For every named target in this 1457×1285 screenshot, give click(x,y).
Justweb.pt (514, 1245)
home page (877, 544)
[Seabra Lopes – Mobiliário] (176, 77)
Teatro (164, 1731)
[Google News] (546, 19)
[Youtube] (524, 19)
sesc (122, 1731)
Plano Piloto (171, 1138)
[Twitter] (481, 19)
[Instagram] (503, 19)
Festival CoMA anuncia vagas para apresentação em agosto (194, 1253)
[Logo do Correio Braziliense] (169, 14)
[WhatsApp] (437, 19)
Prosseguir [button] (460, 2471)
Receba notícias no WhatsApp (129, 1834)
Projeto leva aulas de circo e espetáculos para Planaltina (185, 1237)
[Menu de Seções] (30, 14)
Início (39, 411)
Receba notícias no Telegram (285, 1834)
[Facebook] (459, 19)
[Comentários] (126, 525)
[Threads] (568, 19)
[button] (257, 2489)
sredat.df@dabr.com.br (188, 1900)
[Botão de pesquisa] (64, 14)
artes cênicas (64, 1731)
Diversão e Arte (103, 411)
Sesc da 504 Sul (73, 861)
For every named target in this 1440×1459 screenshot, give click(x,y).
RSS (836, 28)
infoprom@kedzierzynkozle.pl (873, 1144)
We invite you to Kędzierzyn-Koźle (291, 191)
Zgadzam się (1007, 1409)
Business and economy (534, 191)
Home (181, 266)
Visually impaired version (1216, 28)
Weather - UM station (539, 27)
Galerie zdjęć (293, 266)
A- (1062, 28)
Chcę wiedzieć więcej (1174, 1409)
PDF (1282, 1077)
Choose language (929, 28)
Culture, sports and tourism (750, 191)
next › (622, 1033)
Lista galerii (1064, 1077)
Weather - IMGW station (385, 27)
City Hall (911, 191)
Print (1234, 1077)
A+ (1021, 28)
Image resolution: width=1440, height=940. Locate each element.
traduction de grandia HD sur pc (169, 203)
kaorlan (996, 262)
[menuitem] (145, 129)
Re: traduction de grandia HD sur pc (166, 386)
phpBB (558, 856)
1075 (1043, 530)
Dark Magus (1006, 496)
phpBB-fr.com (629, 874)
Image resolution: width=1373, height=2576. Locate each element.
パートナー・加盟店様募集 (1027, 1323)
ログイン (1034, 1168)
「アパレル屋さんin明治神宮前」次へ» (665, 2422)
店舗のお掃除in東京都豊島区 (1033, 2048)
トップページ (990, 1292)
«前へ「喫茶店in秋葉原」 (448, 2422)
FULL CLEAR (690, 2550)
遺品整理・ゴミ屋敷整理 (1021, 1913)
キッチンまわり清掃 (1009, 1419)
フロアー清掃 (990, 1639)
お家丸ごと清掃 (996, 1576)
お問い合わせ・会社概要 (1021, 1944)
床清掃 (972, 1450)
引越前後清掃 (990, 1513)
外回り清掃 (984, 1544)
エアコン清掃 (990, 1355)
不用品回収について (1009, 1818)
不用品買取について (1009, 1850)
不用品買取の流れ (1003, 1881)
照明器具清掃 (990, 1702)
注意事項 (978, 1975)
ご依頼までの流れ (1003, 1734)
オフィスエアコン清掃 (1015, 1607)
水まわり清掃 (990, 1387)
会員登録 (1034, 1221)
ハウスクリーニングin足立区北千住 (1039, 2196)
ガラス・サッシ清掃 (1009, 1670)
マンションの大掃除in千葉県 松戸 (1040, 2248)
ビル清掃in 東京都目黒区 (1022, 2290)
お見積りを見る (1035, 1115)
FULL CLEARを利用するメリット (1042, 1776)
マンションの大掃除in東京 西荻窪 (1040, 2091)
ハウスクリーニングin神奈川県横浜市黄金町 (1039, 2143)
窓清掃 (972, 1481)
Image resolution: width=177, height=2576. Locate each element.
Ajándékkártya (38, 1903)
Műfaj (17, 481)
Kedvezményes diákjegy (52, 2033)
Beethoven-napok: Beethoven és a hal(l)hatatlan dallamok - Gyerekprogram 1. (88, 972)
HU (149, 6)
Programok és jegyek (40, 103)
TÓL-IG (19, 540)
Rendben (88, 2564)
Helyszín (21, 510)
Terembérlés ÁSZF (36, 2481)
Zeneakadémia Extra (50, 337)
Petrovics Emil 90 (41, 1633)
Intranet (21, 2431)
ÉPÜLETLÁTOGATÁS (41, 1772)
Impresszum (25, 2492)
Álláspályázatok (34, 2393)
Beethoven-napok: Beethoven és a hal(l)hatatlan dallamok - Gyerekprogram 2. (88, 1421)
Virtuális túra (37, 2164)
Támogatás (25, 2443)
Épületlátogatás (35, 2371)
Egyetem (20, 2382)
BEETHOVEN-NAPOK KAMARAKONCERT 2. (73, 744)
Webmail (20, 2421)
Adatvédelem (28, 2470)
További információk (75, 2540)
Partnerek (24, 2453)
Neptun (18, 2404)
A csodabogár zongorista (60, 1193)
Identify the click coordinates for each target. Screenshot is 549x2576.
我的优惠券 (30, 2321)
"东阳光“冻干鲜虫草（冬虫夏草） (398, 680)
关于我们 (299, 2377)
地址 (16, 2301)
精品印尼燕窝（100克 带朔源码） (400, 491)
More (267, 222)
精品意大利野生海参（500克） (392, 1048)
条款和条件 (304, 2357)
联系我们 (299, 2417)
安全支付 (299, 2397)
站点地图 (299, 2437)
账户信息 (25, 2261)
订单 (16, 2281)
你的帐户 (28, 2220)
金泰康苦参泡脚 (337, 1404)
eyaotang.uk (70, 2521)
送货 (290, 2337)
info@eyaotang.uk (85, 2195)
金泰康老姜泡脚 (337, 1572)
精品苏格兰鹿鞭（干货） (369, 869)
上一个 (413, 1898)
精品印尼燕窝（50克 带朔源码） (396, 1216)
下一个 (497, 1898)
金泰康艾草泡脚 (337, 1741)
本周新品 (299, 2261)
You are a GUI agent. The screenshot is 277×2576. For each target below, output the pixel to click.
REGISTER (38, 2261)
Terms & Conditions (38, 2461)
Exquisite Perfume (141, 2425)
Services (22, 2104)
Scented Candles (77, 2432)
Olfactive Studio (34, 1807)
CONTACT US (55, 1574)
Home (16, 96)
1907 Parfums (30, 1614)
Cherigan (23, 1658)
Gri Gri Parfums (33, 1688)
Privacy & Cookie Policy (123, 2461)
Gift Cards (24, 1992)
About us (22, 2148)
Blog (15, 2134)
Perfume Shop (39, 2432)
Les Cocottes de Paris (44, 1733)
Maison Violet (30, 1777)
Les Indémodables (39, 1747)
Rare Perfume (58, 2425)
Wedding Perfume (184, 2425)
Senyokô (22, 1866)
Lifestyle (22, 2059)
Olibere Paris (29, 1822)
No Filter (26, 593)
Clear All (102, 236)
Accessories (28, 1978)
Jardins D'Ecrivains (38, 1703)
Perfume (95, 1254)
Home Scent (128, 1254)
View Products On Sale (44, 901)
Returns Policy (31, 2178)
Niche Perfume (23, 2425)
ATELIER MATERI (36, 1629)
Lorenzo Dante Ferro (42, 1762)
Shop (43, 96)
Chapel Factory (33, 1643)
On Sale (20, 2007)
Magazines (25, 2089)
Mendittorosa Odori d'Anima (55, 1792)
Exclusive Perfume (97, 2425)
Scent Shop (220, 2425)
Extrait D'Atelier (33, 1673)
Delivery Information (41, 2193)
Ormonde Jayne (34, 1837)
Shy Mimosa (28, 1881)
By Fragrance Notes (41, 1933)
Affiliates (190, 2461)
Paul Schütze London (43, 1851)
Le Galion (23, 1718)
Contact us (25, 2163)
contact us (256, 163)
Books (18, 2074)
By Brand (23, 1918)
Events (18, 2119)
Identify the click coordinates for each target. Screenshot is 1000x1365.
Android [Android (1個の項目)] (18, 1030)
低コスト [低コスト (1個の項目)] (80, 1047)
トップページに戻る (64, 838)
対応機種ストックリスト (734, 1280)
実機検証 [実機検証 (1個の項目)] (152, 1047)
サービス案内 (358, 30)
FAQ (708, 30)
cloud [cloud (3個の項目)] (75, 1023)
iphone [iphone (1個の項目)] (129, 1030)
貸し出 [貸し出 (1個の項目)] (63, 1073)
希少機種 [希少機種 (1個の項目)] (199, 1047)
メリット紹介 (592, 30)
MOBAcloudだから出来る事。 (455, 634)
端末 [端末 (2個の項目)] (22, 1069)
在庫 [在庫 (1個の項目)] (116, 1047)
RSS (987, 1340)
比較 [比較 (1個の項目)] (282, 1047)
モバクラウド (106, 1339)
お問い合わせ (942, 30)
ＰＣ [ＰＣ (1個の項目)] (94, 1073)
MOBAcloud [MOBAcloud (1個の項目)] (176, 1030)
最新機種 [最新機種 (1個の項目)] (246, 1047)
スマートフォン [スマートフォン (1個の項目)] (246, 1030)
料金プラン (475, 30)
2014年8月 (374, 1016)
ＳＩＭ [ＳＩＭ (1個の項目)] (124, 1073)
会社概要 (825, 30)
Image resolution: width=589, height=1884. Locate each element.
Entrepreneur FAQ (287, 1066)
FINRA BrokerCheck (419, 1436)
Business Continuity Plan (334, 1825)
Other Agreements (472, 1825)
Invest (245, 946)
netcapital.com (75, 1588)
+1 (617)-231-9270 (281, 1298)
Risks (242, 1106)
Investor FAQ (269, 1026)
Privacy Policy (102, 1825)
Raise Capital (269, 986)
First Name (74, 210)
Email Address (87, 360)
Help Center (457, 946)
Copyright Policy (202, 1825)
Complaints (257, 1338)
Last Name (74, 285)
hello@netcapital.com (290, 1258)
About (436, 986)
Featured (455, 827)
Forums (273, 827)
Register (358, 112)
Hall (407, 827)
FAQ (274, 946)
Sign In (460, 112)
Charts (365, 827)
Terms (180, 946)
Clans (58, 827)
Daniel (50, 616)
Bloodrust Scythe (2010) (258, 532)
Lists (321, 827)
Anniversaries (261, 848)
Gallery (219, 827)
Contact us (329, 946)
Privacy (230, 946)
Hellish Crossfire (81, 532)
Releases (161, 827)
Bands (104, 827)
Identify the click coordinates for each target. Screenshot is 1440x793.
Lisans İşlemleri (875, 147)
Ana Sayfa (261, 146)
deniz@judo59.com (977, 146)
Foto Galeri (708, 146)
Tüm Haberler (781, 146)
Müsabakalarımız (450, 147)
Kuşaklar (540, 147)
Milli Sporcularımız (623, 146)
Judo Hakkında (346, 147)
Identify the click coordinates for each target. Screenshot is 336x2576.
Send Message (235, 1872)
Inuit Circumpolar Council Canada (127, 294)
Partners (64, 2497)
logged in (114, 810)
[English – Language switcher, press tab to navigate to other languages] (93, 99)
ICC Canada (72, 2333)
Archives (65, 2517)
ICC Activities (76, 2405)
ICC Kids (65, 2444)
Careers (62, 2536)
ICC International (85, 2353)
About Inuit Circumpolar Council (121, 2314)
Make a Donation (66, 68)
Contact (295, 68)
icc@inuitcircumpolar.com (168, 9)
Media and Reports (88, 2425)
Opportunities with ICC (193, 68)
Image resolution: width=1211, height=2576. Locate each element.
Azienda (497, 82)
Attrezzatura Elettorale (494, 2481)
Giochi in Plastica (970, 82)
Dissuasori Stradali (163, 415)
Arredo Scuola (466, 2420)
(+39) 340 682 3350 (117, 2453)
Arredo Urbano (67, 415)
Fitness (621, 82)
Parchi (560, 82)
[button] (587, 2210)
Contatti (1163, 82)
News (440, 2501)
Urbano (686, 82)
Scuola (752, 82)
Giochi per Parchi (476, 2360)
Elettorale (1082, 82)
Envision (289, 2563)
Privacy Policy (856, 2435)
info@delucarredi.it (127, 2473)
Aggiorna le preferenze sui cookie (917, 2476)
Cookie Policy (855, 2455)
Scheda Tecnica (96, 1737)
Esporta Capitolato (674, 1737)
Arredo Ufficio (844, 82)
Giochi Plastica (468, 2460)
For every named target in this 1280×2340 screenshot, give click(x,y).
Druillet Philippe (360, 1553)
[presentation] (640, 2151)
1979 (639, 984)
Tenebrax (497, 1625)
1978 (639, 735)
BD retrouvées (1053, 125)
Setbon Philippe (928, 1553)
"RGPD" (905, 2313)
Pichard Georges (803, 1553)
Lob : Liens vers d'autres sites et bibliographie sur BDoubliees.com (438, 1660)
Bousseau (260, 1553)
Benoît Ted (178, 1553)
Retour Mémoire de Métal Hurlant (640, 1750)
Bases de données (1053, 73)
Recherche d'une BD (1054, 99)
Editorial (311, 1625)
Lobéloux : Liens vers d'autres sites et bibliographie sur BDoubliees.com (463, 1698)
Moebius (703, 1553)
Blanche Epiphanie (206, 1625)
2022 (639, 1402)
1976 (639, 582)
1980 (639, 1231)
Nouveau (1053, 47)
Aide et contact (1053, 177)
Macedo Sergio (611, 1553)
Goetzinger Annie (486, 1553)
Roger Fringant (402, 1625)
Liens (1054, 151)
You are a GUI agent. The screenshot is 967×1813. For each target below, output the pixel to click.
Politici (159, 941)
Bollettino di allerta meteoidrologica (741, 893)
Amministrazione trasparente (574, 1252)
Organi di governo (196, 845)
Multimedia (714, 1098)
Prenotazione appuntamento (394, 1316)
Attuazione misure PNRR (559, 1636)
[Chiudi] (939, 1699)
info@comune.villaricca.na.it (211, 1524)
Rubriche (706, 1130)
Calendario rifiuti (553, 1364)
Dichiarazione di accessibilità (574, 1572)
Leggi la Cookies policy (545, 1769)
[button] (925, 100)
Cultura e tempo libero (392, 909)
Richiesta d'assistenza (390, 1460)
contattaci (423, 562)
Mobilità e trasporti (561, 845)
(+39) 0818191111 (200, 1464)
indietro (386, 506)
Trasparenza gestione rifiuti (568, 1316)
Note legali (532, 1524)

■ Exercise description:
Rescale these lines, starting at the first line of the entries and going on through the line with "ご依頼までの流れ (1003, 1734)", both ends included. Give them all again, requests included, with every coordinate in the answers multiplied by 0.75 and rounded to a whole number (halves round up). Return only those lines.

■ Complete response:
For every named target in this 1457×1285 screenshot, give click(x,y).
Justweb.pt (386, 934)
home page (658, 408)
[Seabra Lopes – Mobiliário] (132, 58)
Teatro (123, 1298)
[Google News] (410, 14)
[Youtube] (393, 14)
sesc (92, 1298)
Plano Piloto (128, 854)
[Twitter] (361, 14)
[Instagram] (377, 14)
Festival CoMA anuncia vagas para apresentação em agosto (146, 940)
[Logo do Correio Braziliense] (127, 11)
[WhatsApp] (328, 14)
Prosseguir [button] (345, 1853)
Receba notícias no WhatsApp (97, 1376)
Projeto leva aulas de circo e espetáculos para Planaltina (139, 928)
[Menu de Seções] (23, 11)
Início (29, 308)
Receba notícias no Telegram (214, 1376)
[Facebook] (344, 14)
[Comentários] (95, 394)
[Threads] (426, 14)
[button] (193, 1867)
sredat.df@dabr.com.br (141, 1425)
[Botão de pesquisa] (48, 11)
artes cênicas (48, 1298)
Diversão e Arte (77, 308)
Sesc da 504 Sul (55, 646)
For every named target in this 1440×1459 screenshot, give click(x,y).
RSS (627, 21)
infoprom@kedzierzynkozle.pl (655, 858)
We invite you to Kędzierzyn-Koźle (218, 143)
Zgadzam się (755, 1057)
Business and economy (401, 143)
Home (136, 200)
Visually impaired version (912, 21)
Weather - UM station (404, 20)
Galerie zdjęć (220, 200)
A- (797, 21)
Chcę wiedzieć więcej (881, 1057)
PDF (962, 808)
Choose language (697, 21)
Culture, sports and tourism (563, 143)
next › (467, 775)
Lista galerii (798, 808)
Weather - IMGW station (289, 20)
City Hall (683, 143)
Print (926, 808)
A+ (766, 21)
Image resolution: width=1440, height=940. Locate each element.
traduction de grandia HD sur pc (127, 152)
kaorlan (747, 197)
[menuitem] (109, 97)
Re: traduction de grandia HD sur pc (125, 290)
phpBB (419, 642)
1075 (782, 398)
Dark Magus (755, 372)
phpBB-fr.com (472, 656)
Image resolution: width=1373, height=2576. Locate each element.
パートナー・加盟店様募集 (770, 992)
ログイン (776, 876)
「アパレル屋さんin明治神宮前」次へ» (499, 1817)
店舗のお掃除in東京都豊島区 (775, 1536)
トップページ (743, 969)
«前へ「喫茶店in秋葉原」 (336, 1817)
FULL CLEAR (518, 1913)
遺品整理・ゴミ屋敷整理 (766, 1435)
キッチンまわり清掃 (757, 1064)
フロアー清掃 (743, 1229)
お家丸ごと清掃 (747, 1182)
お問い合わせ・会社概要 (766, 1458)
床清掃 (729, 1088)
引越前後清掃 (743, 1135)
外回り清掃 (738, 1158)
エアコン清掃 (743, 1016)
不用品回収について (757, 1364)
不用品買取について (757, 1388)
不用品買取の流れ (752, 1411)
照明器具清掃 (743, 1277)
注意事項 (734, 1481)
ご依頼までの流れ (752, 1301)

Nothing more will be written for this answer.